In part one I talked about how the Genealogy sets up Matthews larger concern for establishing Jesus and the new Kingdom as a Kingdom for the least, the oppressed and the marginalized, which is where he understands Jesus found him. The way he weaves the line is unconventional to say the least, and yet also set firmly within the writers own Jewish tradition.
Moving into the birth narrative, we can begin to see how Matthew uses this to now establish Jesus as the New Exodus and establish the religious leaders (the Saduccees and the Pharisees) as a picture of Israel’s long held resistance to the Prophets message of liberation for those on the margins. We even see this in how he emphasizes the magi (pagans) as coming in to this line in the birth narrative.
The Birth Narrative
Emerging from the genealogy, Matthew explains that there are 14 generations in all (1:17), a number that symbolizes the name of David which lies at the center of his genealogy (Abraham-David, David-Babylon, Babylon-Christ), and 3 sets of 14 names which reflects 6 weeks (symbolic of 6 days), which now leads us into the Sabbath week (Jesus).

SET TASK
Change "magi" to "wise men" in the commentary on Matthew's birth narrative, giving it from "Moving into the" to "Sabbath week (Jesus).". Draw only on the commentary on Matthew's birth narrative.

PROVIDED INFORMATION

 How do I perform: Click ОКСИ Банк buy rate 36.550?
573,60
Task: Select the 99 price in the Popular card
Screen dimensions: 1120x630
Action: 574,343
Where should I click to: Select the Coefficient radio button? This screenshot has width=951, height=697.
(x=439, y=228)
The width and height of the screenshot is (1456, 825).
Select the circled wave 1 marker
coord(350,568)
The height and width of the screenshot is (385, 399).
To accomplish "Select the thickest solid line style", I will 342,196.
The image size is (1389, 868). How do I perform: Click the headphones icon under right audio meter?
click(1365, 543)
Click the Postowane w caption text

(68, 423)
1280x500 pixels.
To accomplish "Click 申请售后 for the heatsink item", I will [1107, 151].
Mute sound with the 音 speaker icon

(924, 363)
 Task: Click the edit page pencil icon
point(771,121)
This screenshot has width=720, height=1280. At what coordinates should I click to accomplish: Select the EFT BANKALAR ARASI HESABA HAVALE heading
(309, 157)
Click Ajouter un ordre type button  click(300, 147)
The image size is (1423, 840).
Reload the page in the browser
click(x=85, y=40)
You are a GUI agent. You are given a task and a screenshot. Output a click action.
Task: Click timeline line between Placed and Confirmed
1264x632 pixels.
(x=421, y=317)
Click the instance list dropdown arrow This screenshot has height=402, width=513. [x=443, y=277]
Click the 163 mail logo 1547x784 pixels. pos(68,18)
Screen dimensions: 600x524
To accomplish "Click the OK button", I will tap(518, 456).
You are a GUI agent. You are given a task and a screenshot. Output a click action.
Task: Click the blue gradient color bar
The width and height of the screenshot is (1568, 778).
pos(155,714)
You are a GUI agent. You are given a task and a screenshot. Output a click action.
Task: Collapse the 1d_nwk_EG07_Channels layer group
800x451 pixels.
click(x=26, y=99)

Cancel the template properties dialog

FINISHED EXERCISE
Moving into the birth narrative, we can begin to see how Matthew uses this to now establish Jesus as the New Exodus and establish the religious leaders (the Saduccees and the Pharisees) as a picture of Israel’s long held resistance to the Prophets message of liberation for those on the margins. We even see this in how he emphasizes the wise men (pagans) as coming in to this line in the birth narrative.
The Birth Narrative
Emerging from the genealogy, Matthew explains that there are 14 generations in all (1:17), a number that symbolizes the name of David which lies at the center of his genealogy (Abraham-David, David-Babylon, Babylon-Christ), and 3 sets of 14 names which reflects 6 weeks (symbolic of 6 days), which now leads us into the Sabbath week (Jesus).